A material having conductivity such as the previously-stated conductive oxide, carbon black, or the like may be added to the reduction electrode 120 in addition to a conductive compound on which a catalyst metal is supported. With this, the number of electron-conducting paths among reduction catalyst particles can be increased. Thus, resistance per geometric area of a reduction catalyst layer can be lowered in some cases.


As an additive agent, a fluorine-based resin such as polytetrafluoroethylene (PTFE) may be contained in the reduction electrode 120.


The reduction electrode 120 may contain an ionomer having protonic conductivity. Preferably, the reduction electrode 120 contains ionically conducting materials (ionomers) having a structure that is identical or similar to that of the above-stated electrolyte membrane 110 in a predetermined mass ratio. This allows the ionic conductivity of the reduction electrode 120 to be improved. In particular, in the case where a catalyst support is porous, the reduction electrode 120 makes a significant contribution to the improvement of the ionic conductivity by containing an ionomer that has protonic conductivity. An example of an ionomer having protonic conductivity (which is a cation-exchanging ionomer) includes a perfluorosulfonic acid polymer such as Nafion (registered trademark), Flemion (registered trademark), etc.

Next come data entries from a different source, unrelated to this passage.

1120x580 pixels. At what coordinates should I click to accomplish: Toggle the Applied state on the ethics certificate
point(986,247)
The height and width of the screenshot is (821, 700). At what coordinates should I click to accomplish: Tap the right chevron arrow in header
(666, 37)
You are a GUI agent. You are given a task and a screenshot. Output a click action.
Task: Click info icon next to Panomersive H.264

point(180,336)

The ion exchange capacity (IEC) of the cation-exchanging ionomer is preferably from 0.7 to 3 meq/g, more preferably from 1 to 2.5 meq/g, and most preferably from 1.2 to 2 meq/g. When a catalyst metal is supported on porous carbon (carbon support), a mass ratio I/C of the cation-exchanging ionomer (I) to the carbon support (C) is preferably from 0.1 to 2, more preferably from 0.2 to 1.5, and most preferably from 0.3 to 1.1. It is difficult to obtain sufficient ionic conductivity if the mass ratio I/C is less than 0.1. On the other hand, if the mass ratio I/C is 2 or greater, an increase in the thickness of an ionomer coating for the catalyst metal inhibits an aromatic compound, which is a reactant, from touching a catalytic site, and a decrease in the electron conductivity lowers the electrode activity.


Preferably, the ionomers contained in the reduction electrode 120 partially coat a reduction catalyst. This allows three elements (an aromatic compound, a proton, and an electron) that are necessary for an electrochemical reaction at the reduction electrode 120 to be efficiently supplied to a reaction field.

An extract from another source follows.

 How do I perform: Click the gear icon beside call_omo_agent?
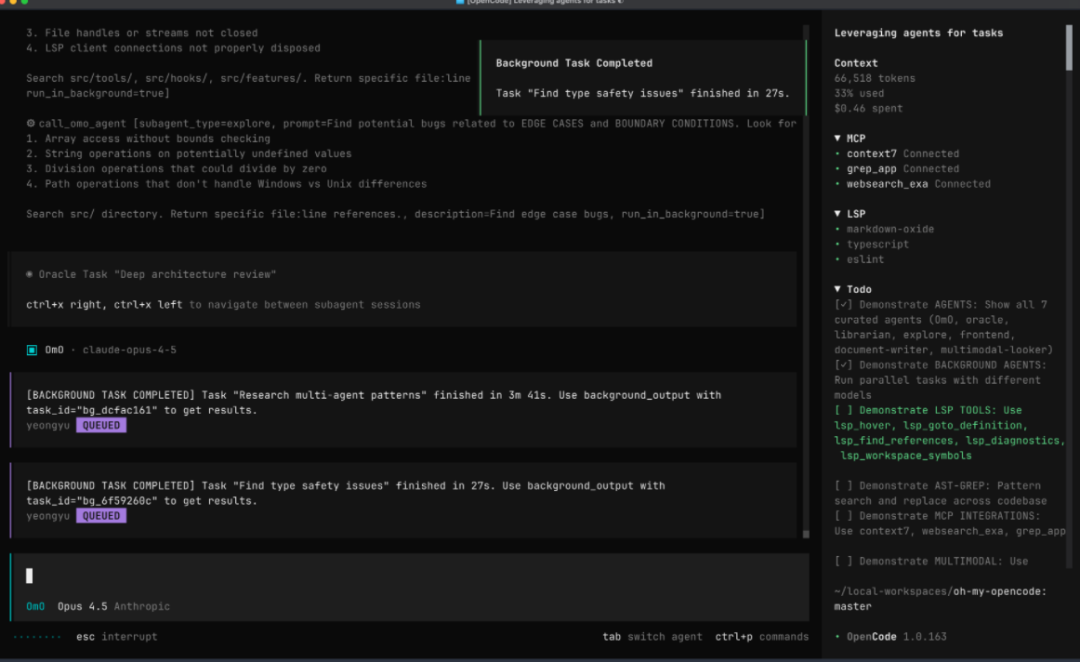pos(31,124)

The liquid diffusion layer 140a is laminated on the surface of the reduction electrode 120 on the side opposite to the electrolyte membrane 110. The liquid diffusion layer 140a plays a function of uniformly diffusing, to the reduction electrode 120, a liquid aromatic compound supplied from the separator 150a that is described later. As the liquid diffusion layer 140a, for example, carbon paper and carbon cloth are used.

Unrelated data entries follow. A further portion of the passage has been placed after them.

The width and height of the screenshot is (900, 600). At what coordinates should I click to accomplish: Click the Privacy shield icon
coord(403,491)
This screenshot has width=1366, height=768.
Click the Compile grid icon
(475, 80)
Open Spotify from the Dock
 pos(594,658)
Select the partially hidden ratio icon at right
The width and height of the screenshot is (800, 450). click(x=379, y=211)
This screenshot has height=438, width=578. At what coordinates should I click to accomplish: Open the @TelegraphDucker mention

The separator 150a is laminated on the surface of the liquid diffusion layer 140a on the side opposite to the electrolyte membrane 110. The separator 150a is formed of a carbon resin, an anticorrosion alloy of Cr—Ni—Fe, Cr—Ni—Mo—Fe, Cr—Mo—Nb—Ni, Cr—Mo—Fe—W—Ni, or the like. A single or a plurality of groove-like flow channels 152a is/are provided on the surface of the separator 150a on the side of the liquid diffusion layer 140a. The liquid aromatic compound supplied from the organic material storage tank 30 circulates through the flow channel 152a. The liquid aromatic compound soaks into the liquid diffusion layer 140a from the flow channel 152a. The form of the flow channel 152a is not particularly limited. For example, a straight flow channel or a serpentine flow channel can be used. When a metal material is used for the separator 150a, the separator 150a may be a structure in which ball-like or pellet-like metal fine powder is sintered.


The oxygen evolving electrode 130 is provided on the other side of the electrolyte membrane 110. The oxygen evolving electrode 130 that contains catalysts of noble metal oxides such as RuO2, IrO2, and the like is preferably used. These catalysts may be supported in a dispersed manner or coated by a metal substrate such as a metal wire or mesh of metals such as Cr, Mn, Fe, Co, Ni, Cu, Zn, Nb, Mo, Ta, W, and the like or of alloys composed primarily of these metals. In particular, since IrO2 is high-priced, manufacturing costs can be lowered by performing thin film coating on a metal substrate when IrO2 is used as a catalyst.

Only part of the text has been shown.